Tori Wrånes lives and works in Oslo, Norway. Wrånes graduated from Oslo National Academy of the Arts in 2009 and took part in the exhibition To Be Heard is to be Seen at Henie-Onstad Art Center in the same yearIn 2013 she showed at Colombo Art Biennale in Sri Lanka and at the The National Museum of Art, Architecture and Design in Oslo, Norway, in the exhibition I Wish This Was a Song – Music in Contemporary Art.

Past Resident
2015: Artadia

Delilah Montoya

As a Chicana artist, Delilah Montoya’s personal quest in image making is the discovery and articulation of Chicano culture that elucidate the dense history of Aztlán. Her artistic vision is an autobiographical exploration, but one that has far reaching implications for her community and the preservation of its unique history.

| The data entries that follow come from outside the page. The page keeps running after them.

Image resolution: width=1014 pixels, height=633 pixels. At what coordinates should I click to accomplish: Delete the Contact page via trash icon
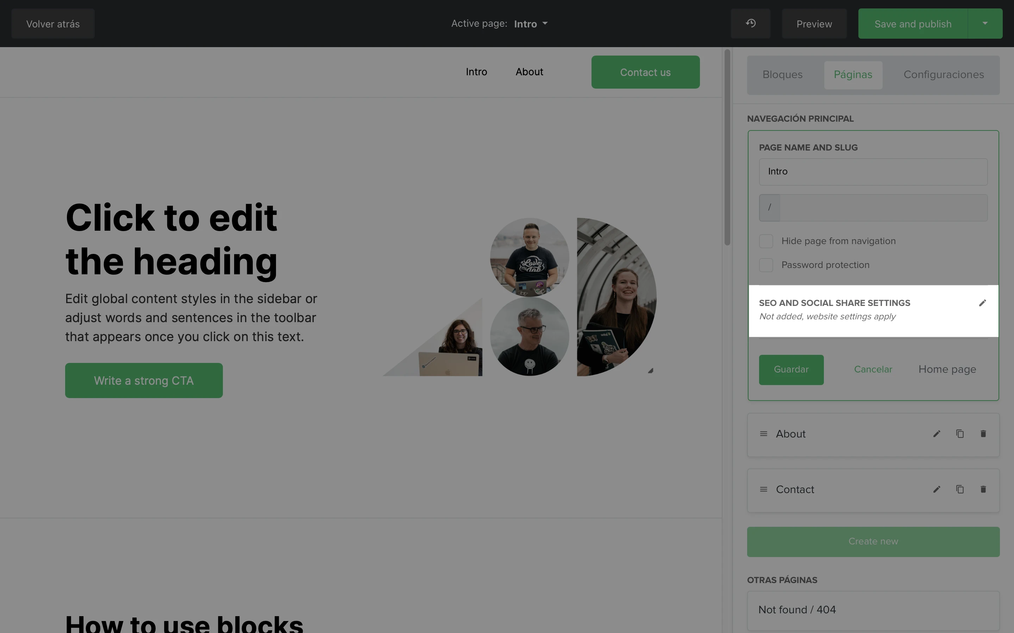[983, 489]
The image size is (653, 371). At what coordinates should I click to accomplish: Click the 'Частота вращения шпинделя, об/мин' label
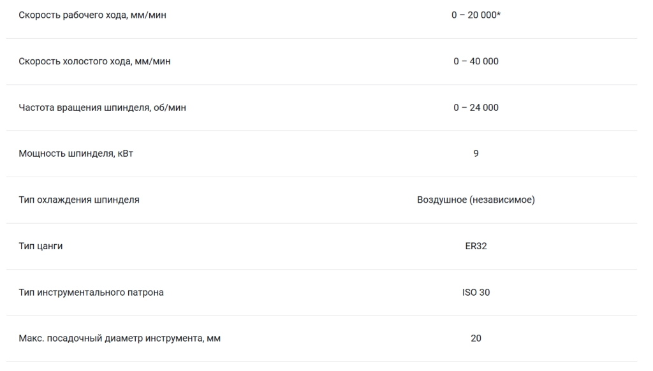pos(103,108)
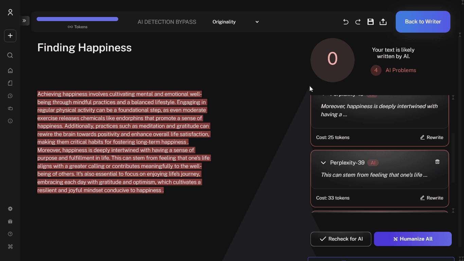This screenshot has width=464, height=261.
Task: Click the plus new document button
Action: tap(10, 36)
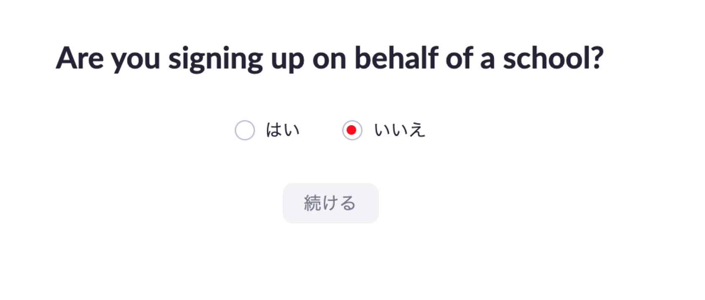Click the empty circle beside はい

pyautogui.click(x=245, y=130)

Montoya’s work is grounded in the experiences of Latino Culture and brings together a multiplicity of syncretic forms and practices – from those of Aztec Mexico and Spain to cross-border vernacular traditions – all of which are shaded by contemporary American customs and values. Her projects investigate cultural phenomena; whether investigating spiritual rituals, ideas of race or questioning gender traditions, yet always addresses and often confronts viewers’ assumptions.

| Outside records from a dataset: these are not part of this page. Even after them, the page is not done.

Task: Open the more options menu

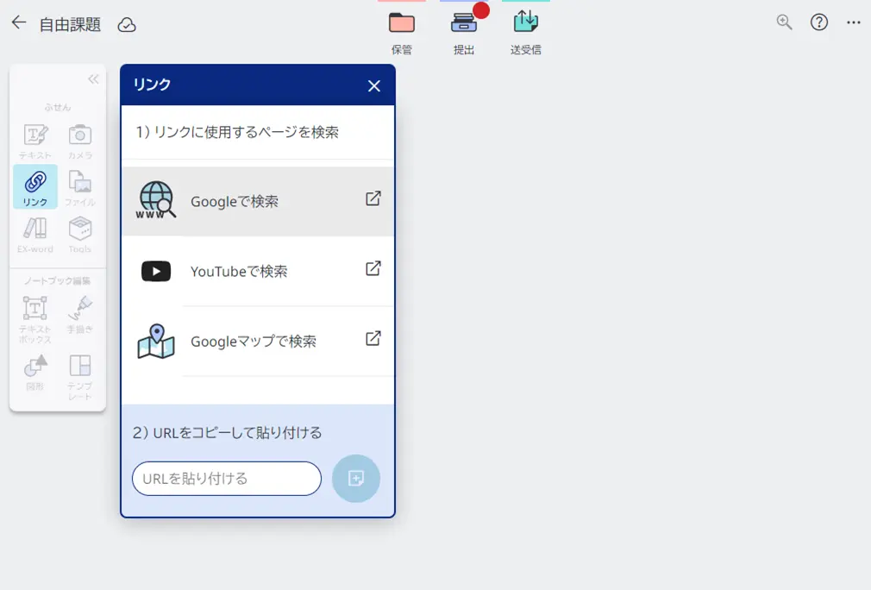Action: pos(853,22)
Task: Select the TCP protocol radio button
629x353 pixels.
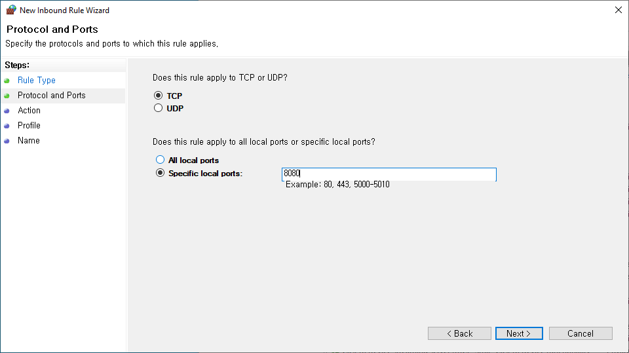Action: 158,96
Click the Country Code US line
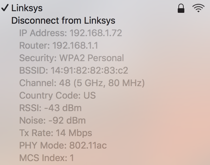 (x=58, y=95)
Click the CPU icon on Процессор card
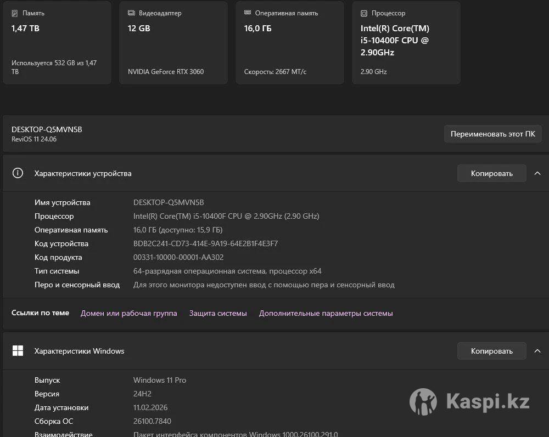The image size is (549, 437). [x=364, y=13]
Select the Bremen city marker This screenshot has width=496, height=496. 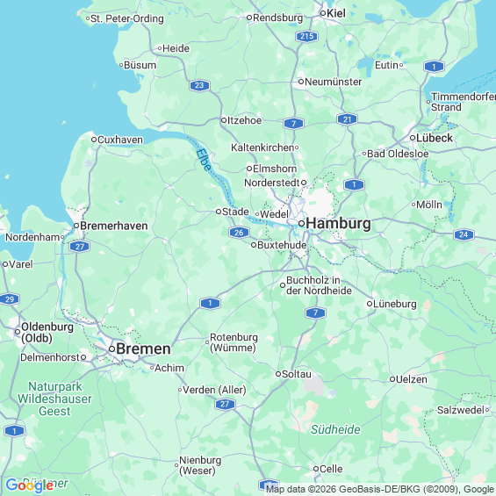tap(111, 349)
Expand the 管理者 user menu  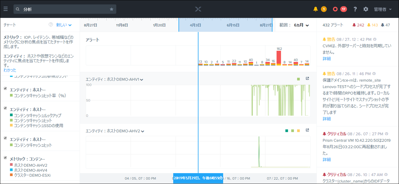(383, 9)
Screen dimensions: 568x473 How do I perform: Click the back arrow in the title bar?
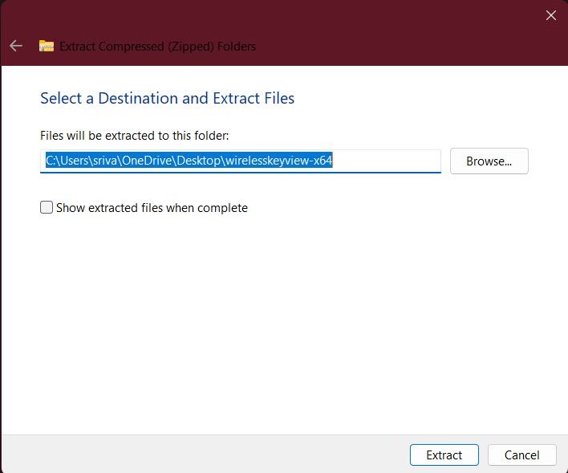(16, 46)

Delilah Montoya’s work has been exhibited in galleries and museums including the Andrew Smith Gallery, Santa Fe; Photo Do Not Bend Gallery, Dallas; Magnan Emrich Contemporary, NYC; and FotoFest, Houston. Her work in collections such as Museum of Fine Arts, Santa Fe; Art Museum of the Americas, Smithsonian Institute; Museum of Fine Arts Houston, and Los Angeles County Museum of Art. Her work is also published in Women Boxers: The New Warriors; Art of Colonial Latin; and Phantom Sightings: Art After the Chicano Movement. Her awards include Artadia Awards, Houston Texas; and the Richard T. Castro Distinguished Professorship. She is a professor at University of Houston in the School of Art. Montoya received a M.F.A. in Studio Art from the University of New Mexico.